Secretary of State Hillary Clinton risks repeating history when she arrives next week for the most senior-level US visit to Burma since U Nu’s deposition half a century ago. While recent signs of change in the country are promising, and the government’s decision to allow Aung San Suu Kyi to contest the looming by-elections marks a political watershed, the reality on the ground does not match the rosy assessments coming out of the White House and elsewhere. While Suu Kyi’s role in the looming by-elections is unprecedented (she did not compete in the 1990 polls), her potential impact in the current parliament may well be minimal, given the domination of pro-military ministers. Therefore her presence there, while one of many promising signs, is likely to be largely symbolic.

Too heavy an endorsement by the US of the nominal changes underway in Burma could prove to be premature. While recent amendments to laws governing protests, labour unions and media may pre-empt a freer political arena, the country remains in thrall to a military constitution that allows quick reversal of these ostensible openings. Suu Kyi, who warned last year prior to Thailand’s elections that “a new government coming to power under a constitution drawn up by the military will never be stable”, will be operating within an environment constrained by this very factor.

The “flickers of progress” hailed by President Obama last week in announcing Clinton’s dispatch also serve to mask some grisly realities, particularly the ethnic conflict in the border regions and ongoing incarceration of thousands of activists. Tentative moves have been made by the government to bring an end to increasingly multifaceted wars, where Burmese troops have been effectively tasked with securing access to resource-rich areas (perhaps in lieu of attracting western companies to the country’s energy sector), but these have happened before amid similar fanfare. The secretary of the New Mon State Party (NMSP), Nai Hang Thar, told The Irrawaddy yesterday that the new government’s “collective attitude toward the ethnic people is no different from that of the previous military regime.”

Moreover, reports continue to emerge of mass upheaval in war-torn Kachin state, where the UN has been told by the government that it cannot provide much-needed aid to the estimated 25,000 refugees who have fled to rebel territory to escape fighting. Judging by the lack of mention of these issues by US officials, the blind spot that has long hampered diplomats shuttling between Rangoon and Naypyidaw appears to have returned.

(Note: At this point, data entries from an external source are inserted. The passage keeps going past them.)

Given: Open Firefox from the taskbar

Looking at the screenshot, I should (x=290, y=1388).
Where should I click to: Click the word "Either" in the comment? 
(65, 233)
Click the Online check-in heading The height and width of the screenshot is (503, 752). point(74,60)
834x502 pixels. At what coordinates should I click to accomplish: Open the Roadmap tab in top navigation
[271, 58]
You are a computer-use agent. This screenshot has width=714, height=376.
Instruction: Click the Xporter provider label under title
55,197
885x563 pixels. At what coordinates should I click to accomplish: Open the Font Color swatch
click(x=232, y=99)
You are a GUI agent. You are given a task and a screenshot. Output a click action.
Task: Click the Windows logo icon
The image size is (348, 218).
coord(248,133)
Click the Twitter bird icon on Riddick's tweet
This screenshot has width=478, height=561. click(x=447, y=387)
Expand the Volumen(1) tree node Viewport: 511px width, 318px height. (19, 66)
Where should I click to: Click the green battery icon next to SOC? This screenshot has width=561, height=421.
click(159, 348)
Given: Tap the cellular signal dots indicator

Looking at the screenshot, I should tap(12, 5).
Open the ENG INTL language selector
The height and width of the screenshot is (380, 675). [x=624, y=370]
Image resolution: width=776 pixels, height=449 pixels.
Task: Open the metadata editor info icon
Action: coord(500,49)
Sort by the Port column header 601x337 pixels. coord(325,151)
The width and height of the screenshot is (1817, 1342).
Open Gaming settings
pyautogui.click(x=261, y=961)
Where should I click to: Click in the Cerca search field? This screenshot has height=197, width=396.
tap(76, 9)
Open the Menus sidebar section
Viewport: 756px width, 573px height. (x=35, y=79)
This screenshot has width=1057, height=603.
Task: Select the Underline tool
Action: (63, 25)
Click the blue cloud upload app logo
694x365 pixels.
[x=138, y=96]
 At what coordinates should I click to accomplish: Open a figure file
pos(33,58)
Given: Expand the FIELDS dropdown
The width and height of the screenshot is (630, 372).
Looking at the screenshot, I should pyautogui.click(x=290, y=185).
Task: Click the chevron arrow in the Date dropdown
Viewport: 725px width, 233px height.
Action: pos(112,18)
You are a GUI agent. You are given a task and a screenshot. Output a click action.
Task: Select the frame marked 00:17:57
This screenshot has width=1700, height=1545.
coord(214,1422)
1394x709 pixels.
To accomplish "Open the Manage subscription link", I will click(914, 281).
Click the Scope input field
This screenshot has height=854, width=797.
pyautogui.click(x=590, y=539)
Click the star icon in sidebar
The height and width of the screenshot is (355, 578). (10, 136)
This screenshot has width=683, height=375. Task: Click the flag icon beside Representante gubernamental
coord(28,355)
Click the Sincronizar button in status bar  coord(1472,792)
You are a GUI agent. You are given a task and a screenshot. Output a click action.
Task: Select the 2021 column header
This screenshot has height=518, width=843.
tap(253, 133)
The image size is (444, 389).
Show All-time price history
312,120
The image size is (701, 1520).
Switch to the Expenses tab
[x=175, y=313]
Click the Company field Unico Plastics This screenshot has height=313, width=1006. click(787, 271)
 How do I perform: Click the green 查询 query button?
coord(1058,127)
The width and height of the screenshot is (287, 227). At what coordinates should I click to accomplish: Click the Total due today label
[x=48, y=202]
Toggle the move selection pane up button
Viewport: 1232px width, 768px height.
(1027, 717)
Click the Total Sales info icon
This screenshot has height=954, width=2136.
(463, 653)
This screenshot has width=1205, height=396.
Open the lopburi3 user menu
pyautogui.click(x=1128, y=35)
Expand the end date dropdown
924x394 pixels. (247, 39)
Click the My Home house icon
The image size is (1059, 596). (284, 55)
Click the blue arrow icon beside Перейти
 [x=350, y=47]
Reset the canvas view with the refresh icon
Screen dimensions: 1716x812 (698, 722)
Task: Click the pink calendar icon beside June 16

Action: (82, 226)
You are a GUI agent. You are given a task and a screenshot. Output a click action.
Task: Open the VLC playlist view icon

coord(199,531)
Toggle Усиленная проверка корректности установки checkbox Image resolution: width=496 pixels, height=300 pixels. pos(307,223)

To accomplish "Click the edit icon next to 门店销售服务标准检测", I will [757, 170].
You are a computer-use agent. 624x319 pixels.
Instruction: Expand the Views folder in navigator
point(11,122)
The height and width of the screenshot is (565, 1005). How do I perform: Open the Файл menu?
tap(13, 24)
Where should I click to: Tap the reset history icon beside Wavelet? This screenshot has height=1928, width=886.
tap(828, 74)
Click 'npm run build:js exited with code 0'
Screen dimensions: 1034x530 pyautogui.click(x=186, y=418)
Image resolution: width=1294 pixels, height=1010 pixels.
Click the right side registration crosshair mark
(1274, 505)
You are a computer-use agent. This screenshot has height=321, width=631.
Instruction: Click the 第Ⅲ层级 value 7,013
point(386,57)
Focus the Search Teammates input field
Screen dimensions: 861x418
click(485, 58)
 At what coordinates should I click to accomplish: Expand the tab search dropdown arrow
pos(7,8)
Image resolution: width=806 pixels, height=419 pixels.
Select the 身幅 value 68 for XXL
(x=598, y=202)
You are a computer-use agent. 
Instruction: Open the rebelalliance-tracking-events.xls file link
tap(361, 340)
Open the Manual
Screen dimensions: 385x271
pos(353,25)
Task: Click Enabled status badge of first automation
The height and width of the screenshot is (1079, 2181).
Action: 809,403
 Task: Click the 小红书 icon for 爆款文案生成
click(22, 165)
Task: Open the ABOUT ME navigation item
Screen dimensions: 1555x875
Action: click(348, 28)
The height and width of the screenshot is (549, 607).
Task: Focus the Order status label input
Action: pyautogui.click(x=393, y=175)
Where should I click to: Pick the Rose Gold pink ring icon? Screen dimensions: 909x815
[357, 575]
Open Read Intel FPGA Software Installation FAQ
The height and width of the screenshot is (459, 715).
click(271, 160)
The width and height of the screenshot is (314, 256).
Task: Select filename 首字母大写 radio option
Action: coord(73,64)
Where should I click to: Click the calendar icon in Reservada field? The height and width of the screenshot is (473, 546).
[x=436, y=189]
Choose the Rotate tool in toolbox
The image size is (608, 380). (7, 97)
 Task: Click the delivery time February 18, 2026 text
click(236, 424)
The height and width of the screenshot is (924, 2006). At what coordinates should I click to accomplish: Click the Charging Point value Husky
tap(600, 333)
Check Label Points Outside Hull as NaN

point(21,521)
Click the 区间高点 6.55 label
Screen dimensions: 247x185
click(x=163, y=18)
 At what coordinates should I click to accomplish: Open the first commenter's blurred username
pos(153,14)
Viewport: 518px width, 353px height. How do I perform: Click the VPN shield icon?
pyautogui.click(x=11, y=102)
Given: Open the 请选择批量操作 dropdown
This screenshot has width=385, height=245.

While the likes of Clinton have trumpeted Washington’s human rights crusade in Burma, its critics remain sceptical of the true motives for it engaging with a regime so long isolated by the west. Following an announcement last month by Assistant Secretary of State Michael Posner that the US may consider military cooperation with Burma, long-time Burma analyst Bertil Lintner warned that the US was “more worried about China and North Korea than democracy and human rights in Burma – those issues are just for public consumption, and to make [their approaches to the government] more acceptable to Congress.”

The overtures of Eisenhower and Johnson to Burmese governments of past provide food for thought as Clinton prepares for her historic visit. White House officials do remain cautious, rhetorically at least – benchmarks still need to be met before sanctions are dropped, they say – but only time will tell whether that is to please the sceptics in Congress. If the US jumps the gun and embraces President Thein Sein’s rabble of military officials, cronies and ‘moderates’ too soon (for these are the people who will pull the strings in Burma well into the future), it again risks leaving a legacy tainted by self-seeking priorities.